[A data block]
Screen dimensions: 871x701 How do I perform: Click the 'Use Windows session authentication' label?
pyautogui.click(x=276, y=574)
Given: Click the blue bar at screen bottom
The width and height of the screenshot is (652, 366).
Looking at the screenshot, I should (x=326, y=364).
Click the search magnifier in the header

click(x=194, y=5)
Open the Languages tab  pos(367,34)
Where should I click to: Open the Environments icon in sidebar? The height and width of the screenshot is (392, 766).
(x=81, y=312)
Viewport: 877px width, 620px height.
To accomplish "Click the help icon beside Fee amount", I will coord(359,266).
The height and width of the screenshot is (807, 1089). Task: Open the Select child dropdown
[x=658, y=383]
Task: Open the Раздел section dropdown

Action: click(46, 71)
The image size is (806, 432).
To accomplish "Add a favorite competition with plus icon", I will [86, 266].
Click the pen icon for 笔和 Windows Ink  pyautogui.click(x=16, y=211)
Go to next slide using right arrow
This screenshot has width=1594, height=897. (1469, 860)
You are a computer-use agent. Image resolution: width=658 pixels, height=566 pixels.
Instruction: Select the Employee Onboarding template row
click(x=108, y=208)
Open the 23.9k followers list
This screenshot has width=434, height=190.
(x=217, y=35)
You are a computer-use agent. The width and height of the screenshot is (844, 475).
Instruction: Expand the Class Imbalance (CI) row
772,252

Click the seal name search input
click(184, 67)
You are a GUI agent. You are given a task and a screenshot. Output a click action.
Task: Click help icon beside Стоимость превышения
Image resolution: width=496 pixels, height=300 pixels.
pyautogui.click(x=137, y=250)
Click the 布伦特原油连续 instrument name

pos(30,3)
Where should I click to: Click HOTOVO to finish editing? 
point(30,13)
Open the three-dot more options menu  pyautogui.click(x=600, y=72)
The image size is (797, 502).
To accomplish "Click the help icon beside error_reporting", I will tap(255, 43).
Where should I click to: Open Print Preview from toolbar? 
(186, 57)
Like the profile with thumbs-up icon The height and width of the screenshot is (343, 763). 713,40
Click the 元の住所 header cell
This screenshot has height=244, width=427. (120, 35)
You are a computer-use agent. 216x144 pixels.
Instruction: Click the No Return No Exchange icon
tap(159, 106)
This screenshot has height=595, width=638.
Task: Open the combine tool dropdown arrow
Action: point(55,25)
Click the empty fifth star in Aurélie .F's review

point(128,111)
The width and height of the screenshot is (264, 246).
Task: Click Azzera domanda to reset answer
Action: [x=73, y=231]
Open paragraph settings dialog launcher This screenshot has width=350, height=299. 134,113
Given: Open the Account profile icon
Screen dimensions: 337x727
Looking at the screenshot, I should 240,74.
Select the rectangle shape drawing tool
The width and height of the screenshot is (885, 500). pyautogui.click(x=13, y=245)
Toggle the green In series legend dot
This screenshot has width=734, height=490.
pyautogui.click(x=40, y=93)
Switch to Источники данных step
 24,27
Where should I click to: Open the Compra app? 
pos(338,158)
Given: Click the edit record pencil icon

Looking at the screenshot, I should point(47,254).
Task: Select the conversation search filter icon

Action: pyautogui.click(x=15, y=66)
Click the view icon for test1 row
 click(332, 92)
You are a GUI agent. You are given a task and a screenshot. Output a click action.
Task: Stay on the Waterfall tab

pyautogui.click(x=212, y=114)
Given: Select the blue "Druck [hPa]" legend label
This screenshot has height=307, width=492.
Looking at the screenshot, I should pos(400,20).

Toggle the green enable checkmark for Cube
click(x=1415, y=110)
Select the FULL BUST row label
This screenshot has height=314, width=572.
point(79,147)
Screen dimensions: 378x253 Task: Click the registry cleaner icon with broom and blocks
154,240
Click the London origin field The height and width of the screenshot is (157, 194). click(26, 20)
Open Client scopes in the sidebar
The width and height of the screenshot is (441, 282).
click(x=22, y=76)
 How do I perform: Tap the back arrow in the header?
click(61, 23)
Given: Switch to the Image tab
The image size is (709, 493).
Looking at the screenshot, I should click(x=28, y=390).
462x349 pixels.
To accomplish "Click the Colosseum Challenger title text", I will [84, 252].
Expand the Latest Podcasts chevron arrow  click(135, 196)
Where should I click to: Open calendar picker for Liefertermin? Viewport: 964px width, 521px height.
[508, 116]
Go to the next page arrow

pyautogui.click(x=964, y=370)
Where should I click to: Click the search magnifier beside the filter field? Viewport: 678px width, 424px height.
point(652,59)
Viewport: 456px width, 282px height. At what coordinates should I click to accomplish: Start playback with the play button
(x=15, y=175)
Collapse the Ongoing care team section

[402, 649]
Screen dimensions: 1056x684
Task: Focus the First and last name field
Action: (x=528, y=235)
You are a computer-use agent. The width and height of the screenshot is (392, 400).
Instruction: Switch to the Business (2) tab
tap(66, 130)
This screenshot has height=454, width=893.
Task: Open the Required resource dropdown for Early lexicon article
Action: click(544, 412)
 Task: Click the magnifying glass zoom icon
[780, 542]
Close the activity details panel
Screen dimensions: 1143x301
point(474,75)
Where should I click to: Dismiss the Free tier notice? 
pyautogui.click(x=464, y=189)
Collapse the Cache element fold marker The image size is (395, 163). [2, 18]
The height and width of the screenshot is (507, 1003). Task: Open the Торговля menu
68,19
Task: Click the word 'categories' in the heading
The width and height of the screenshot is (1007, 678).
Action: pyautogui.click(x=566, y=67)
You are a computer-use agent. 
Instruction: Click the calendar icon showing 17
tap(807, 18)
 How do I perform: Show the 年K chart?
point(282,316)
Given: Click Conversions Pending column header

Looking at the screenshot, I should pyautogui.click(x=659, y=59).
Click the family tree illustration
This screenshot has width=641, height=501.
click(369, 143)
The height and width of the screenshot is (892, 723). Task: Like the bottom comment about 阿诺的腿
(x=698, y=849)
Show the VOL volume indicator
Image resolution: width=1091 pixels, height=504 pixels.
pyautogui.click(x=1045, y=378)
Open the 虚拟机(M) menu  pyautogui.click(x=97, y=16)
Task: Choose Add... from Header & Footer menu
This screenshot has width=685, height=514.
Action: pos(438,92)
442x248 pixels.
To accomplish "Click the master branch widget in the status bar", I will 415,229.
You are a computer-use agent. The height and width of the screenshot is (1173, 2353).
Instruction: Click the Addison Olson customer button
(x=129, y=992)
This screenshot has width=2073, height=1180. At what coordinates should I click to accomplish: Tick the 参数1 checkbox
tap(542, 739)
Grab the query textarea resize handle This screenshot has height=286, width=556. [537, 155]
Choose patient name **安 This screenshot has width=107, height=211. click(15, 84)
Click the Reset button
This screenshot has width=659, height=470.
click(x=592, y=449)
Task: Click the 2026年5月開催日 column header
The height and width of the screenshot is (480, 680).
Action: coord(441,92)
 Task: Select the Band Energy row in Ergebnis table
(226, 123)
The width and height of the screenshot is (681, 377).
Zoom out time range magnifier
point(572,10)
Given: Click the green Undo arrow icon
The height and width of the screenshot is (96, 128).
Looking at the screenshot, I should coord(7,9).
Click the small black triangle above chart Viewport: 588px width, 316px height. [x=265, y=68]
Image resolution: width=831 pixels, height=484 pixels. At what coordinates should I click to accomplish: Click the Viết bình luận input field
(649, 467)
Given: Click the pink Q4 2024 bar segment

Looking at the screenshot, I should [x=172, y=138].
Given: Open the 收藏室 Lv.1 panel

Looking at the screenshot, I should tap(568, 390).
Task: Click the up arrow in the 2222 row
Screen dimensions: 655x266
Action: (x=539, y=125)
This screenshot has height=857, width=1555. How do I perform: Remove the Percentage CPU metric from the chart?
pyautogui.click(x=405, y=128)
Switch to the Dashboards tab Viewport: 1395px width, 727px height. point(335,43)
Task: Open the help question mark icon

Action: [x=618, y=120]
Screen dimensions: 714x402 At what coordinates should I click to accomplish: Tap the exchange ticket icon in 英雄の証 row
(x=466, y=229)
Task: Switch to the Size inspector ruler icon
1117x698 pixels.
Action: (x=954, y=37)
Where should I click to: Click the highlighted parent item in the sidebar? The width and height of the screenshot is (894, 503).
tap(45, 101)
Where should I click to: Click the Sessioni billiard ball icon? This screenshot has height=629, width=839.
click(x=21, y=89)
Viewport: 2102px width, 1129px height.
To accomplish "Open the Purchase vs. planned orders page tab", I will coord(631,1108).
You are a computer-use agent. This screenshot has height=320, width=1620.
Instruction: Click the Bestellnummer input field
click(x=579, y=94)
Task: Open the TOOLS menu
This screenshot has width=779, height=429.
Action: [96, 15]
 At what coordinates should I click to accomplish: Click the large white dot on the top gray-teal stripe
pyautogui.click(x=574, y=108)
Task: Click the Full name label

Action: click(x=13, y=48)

== GIVEN TASK ==
Copy the entries word for word, from the first line through the line that contains "Open the three-dot", including that line.

== TASK OUTPUT ==
Screen dimensions: 871x701 How do I perform: Click the 'Use Windows session authentication' label?
pyautogui.click(x=276, y=574)
Given: Click the blue bar at screen bottom
The width and height of the screenshot is (652, 366).
Looking at the screenshot, I should (x=326, y=364).
Click the search magnifier in the header

click(x=194, y=5)
Open the Languages tab  pos(367,34)
Where should I click to: Open the Environments icon in sidebar? The height and width of the screenshot is (392, 766).
(x=81, y=312)
Viewport: 877px width, 620px height.
To accomplish "Click the help icon beside Fee amount", I will coord(359,266).
The height and width of the screenshot is (807, 1089). Task: Open the Select child dropdown
[x=658, y=383]
Task: Open the Раздел section dropdown

Action: click(46, 71)
The image size is (806, 432).
To accomplish "Add a favorite competition with plus icon", I will [86, 266].
Click the pen icon for 笔和 Windows Ink  pyautogui.click(x=16, y=211)
Go to next slide using right arrow
This screenshot has width=1594, height=897. (1469, 860)
You are a computer-use agent. Image resolution: width=658 pixels, height=566 pixels.
Instruction: Select the Employee Onboarding template row
click(x=108, y=208)
Open the 23.9k followers list
This screenshot has width=434, height=190.
(x=217, y=35)
You are a computer-use agent. The width and height of the screenshot is (844, 475).
Instruction: Expand the Class Imbalance (CI) row
772,252

Click the seal name search input
click(184, 67)
You are a GUI agent. You are given a task and a screenshot. Output a click action.
Task: Click help icon beside Стоимость превышения
Image resolution: width=496 pixels, height=300 pixels.
pyautogui.click(x=137, y=250)
Click the 布伦特原油连续 instrument name

pos(30,3)
Where should I click to: Click HOTOVO to finish editing? 
point(30,13)
Open the three-dot more options menu  pyautogui.click(x=600, y=72)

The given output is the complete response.